— Что вы планируете делать с этими наблюдениями? — спросил
наконец Норрис.
Вот он, ключевой вопрос. Что бы я сделал, если бы действительно
был честным экономистом, обнаружившим признаки надвигающегося
краха?
— Ничего, — ответил я после паузы. — По крайней мере, пока.
— Почему? — в его глазах промелькнуло разочарование.
— Потому что никто не поверит. Не сейчас, — я кивнул в сторону
окна, за которым сиял ночными огнями город, купающийся в иллюзии
вечного процветания. — Посмотрите вокруг. Все верят, что бум будет
длиться вечно. Автомобиль в каждом гараже, радио в каждой гостиной,
акции в каждом портфеле. Кто услышит голос предостережения в этом
всеобщем ликовании?
Норрис долго смотрел на меня, словно пытаясь заглянуть в
душу.
— Вы рассуждаете не как двадцатидвухлетний юноша, мистер
Стерлинг, — произнес он наконец. — В ваших словах слышится опыт
человека, пережившего не один экономический цикл.
Я мысленно усмехнулся.
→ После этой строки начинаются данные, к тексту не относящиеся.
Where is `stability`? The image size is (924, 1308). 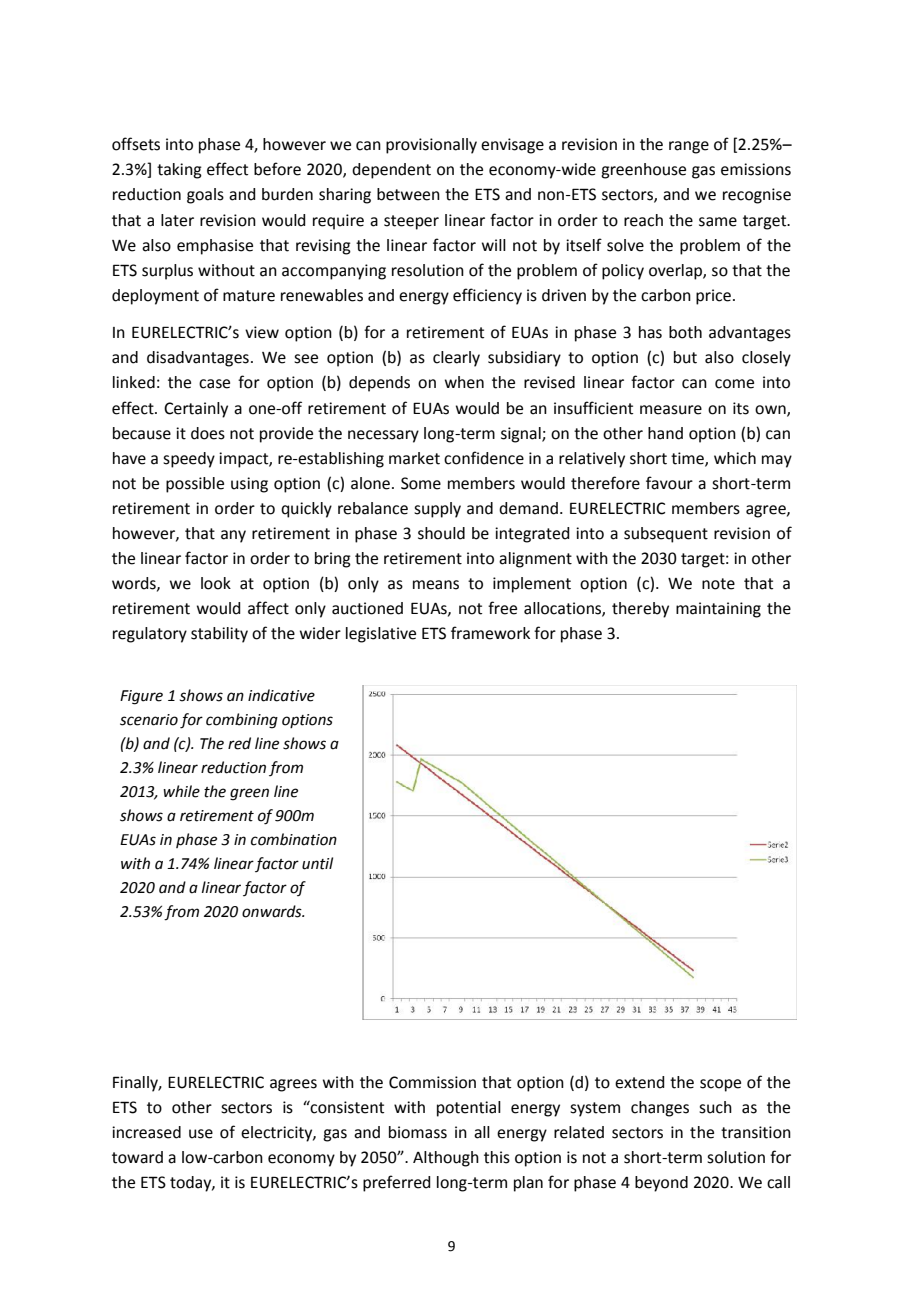 stability is located at coordinates (219, 635).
Если бы он только знал.
— Я много читаю, — уклончиво ответил я. — История имеет свойство
повторяться.
— И что же она говорит нам сейчас?
— Что система слишком хрупка, — я аккуратно собирал отчеты в
стопку. — Но изменить ее в одиночку невозможно. Сначала нужно
укрепить собственные позиции.
Норрис неожиданно улыбнулся:
— «Сначала помоги себе, прежде чем помогать другим». Разумный
подход, хотя и несколько циничный для молодого человека. Я был бы
рад продолжить нашу беседу как-нибудь в другой раз, — сказал
Норрис, поднимаясь. — Возможно, за ужином? В моем клубе на
Грамерси-парк подают отличные стейки.
— С удовольствием, — ответил я искренне. — Когда вам будет
удобно?
— В следующий понедельник? Семь вечера.
Я мысленно перебрал свои планы. Встреча с Милнером в среду, с
Фуллертоном в четверг, с Мэдденом когда-то посреди недели...
— Понедельник подходит идеально, — подтвердил я.
Мы обменялись прощальными фразами, и Норрис удалился, оставив
меня в полутемной библиотеке с моими мрачными прогнозами и
моральной дилеммой.
Я знал, что происходит и что произойдет. Знал, какие страдания
принесет Великая депрессия.
Миллионы безработных, разорившихся, потерявших дома и фермы.
Знал о голодающих детях, о «Гувервиллях» — городках из картонных
коробок, о фермерах, выливающих молоко в канавы, потому что не
могут его продать, пока люди в городах умирают от голода.